IUCN Global Water Programme, through its Water And Nature Initiative (WANI) supported learning and innovation in IWRM (Intergrated Water Resources Management) based on best practice around the world and lessons from WANI demonstration basins. Sharing knowledge and experience builds capacities, empowering stakeholders to scale-up and adapt what works to national policy needs and local development priorities as well as to lead the IWRM implementation.

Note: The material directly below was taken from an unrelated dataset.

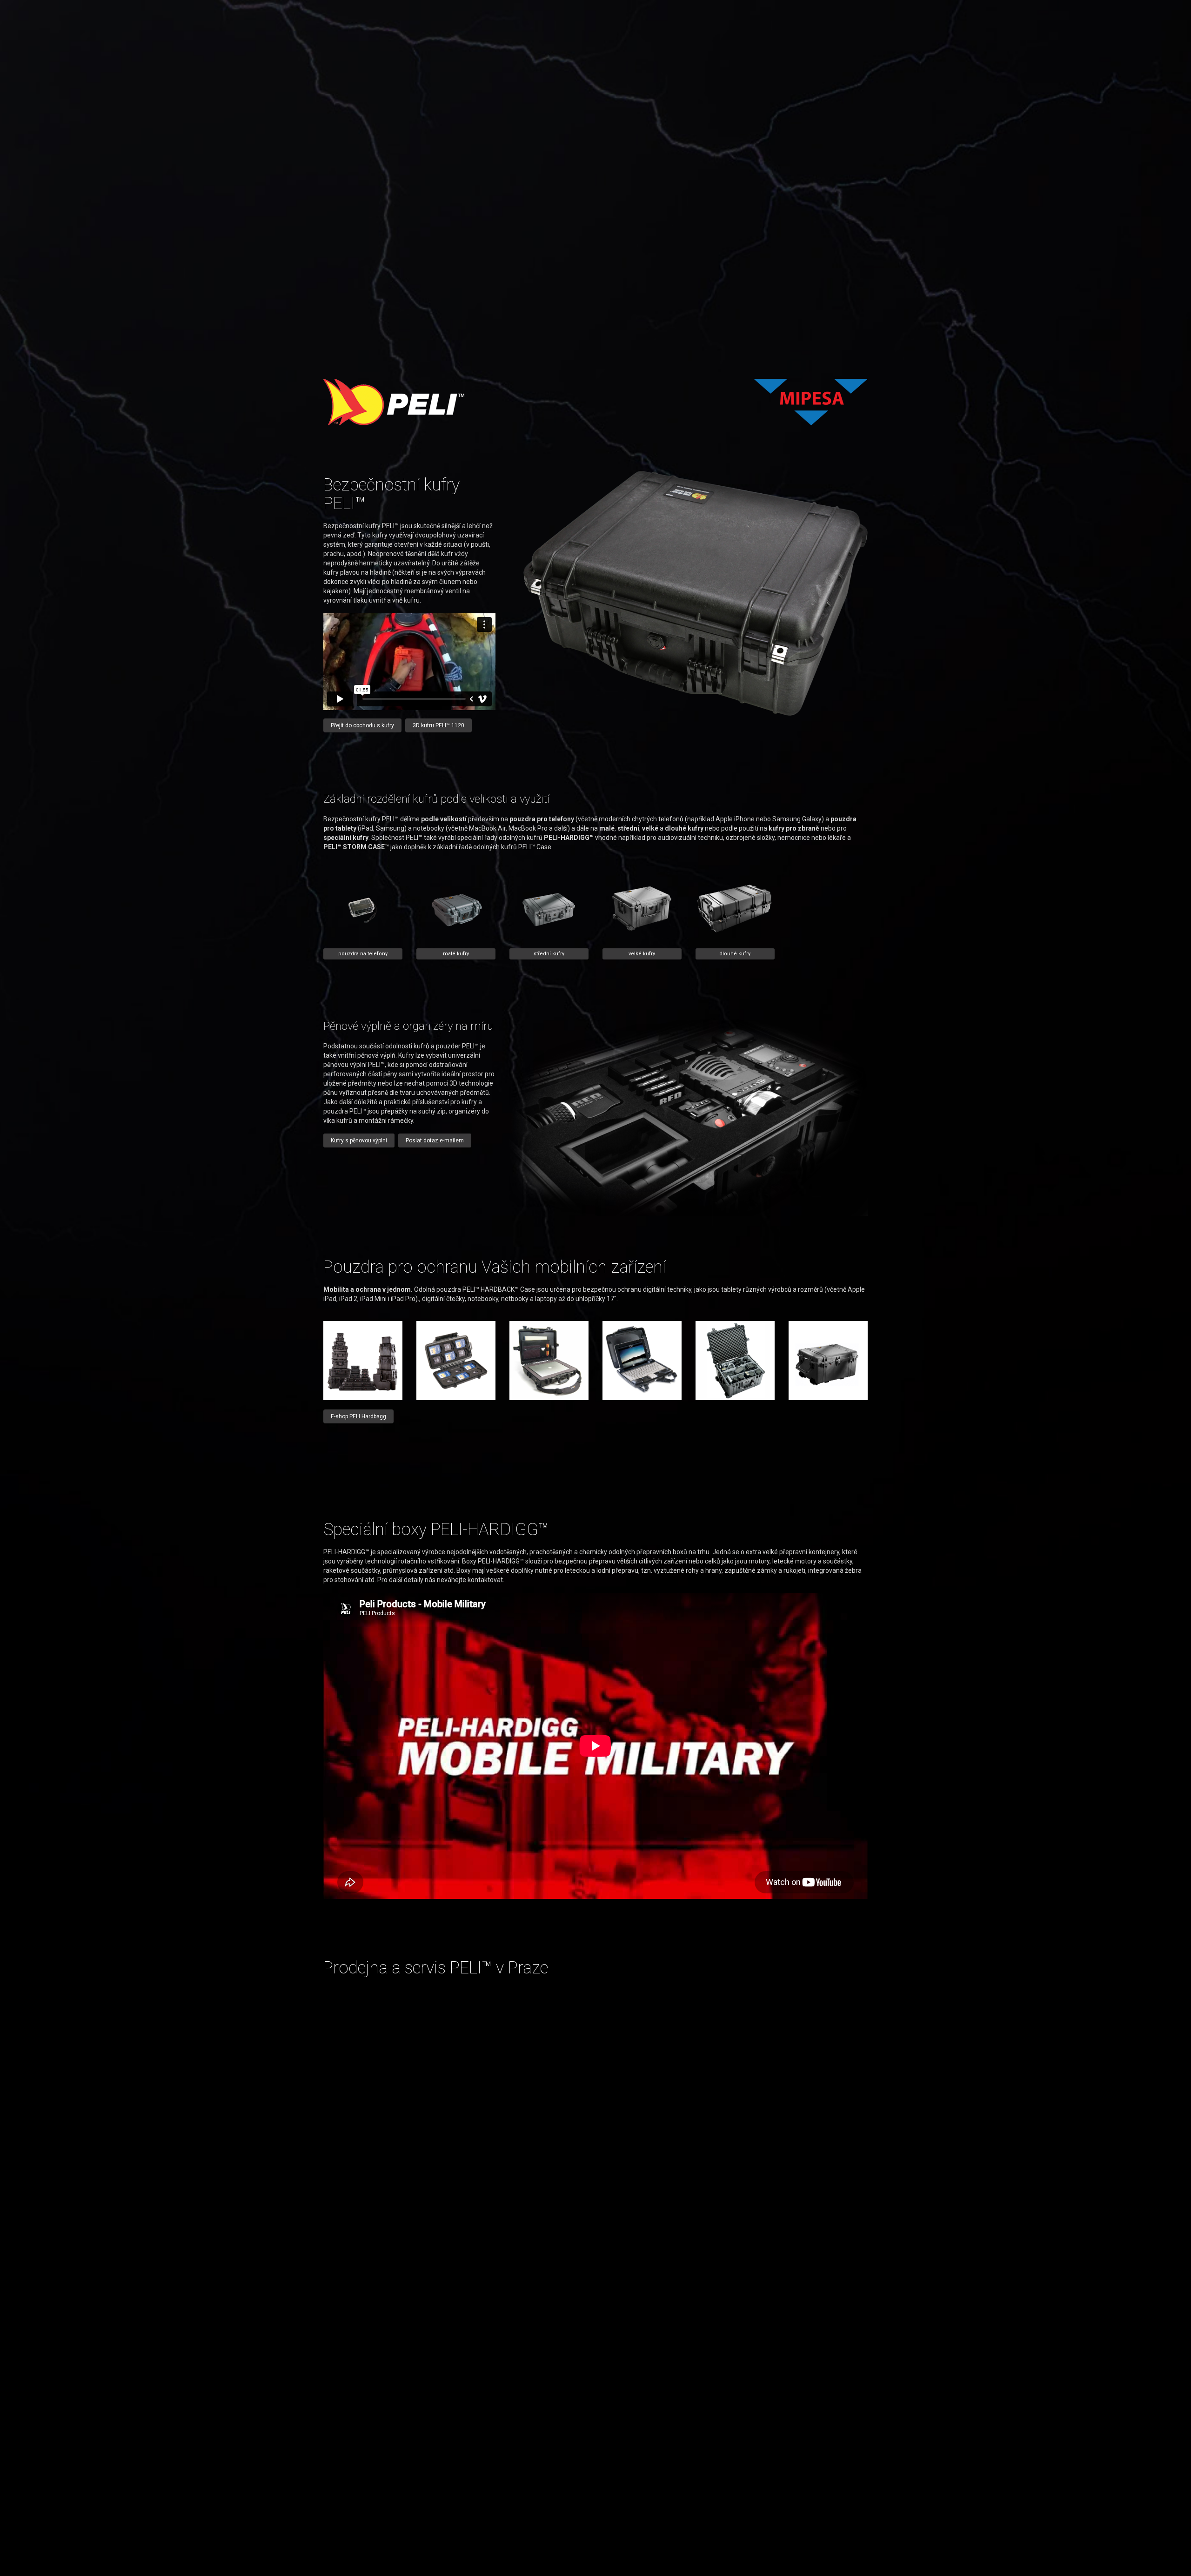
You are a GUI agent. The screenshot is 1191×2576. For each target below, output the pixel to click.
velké (650, 828)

We produced a series of toolkits that bring together key water management, governance and economic tools for IWRM as a resource for learning and professional updating. Each one uses case studies to demonstrate how mainstreaming ecosystem services strengthens outcomes from IWRM. Our toolkits are widely and freely distributed and are used in training courses for water professionals, including intensive learning support for GEF river basin projects. The FLOW toolkit, for example, was translated into 10 languages, including Spanish, French, Portuguese, Vietnamese, Khmer and Chinese, using a multi-stakeholder process to build national constituencies for environmental flows. New dialogue and partnerships emerged, notably in China where the Ministry of Water Resources (MWR) translated FLOW and worked with the Yellow River Conservancy Commission and IUCN to promote use of environmental flows at senior levels in government and to engage in new pilot activities.



West Africa

Learning is a means of empowerment in IUCN. In the Senegal Basin, learning built capacities enabling participation in consultations on basin development by formerly excluded grassroots stakeholders. In the Volta River Basin, collaboration increased between NGOS and technical agencies from different sectors such as agriculture, forestry and the environment over implementation of river bank restoration.

South-East Asia

In the Mekong region, grassroots learning has been mobilized by Tai Baan, a process of villager-led research. With locally-owned knowledge, communities are empowered to act as their own advocates in otherwise expert-driven decision processes. In the Mekong River Basin, this led to suspension of development poised to destroy fishing livelihoods. WANI helped to network Tai Baan and supported the uptake by new communities in the Mekong Basin. 

Central America

In the Tacaná watershed (Guatemala), a national commission was developed with the aim to develop and share micro-watershed management methodologies. Transboundary cooperation and knowledge exchange in this respect was facilitated regardless of official bilateral agreements with Mexico. In El Salvador , the municipalities involved were able to use workshop outputs in planning civil protection measures and develop management plans for community-level water administration boards.

East and Southern Africa

In the Pangani Basin (Tanzania), the Ministry of Water led exchange of experiences in integrating of environmental considerations into water management and pilot-tested an environmental flow assessment process among the country’s river basins. These and other experiences of river basin organizations around Africa were also transferred to the Lake Tanganyika Authority Secretariat. Sharing understanding of ecosystem approach concepts and integrated planning across sectors has shown to improve policy advising capacities such as in the Okavango (Botswana). 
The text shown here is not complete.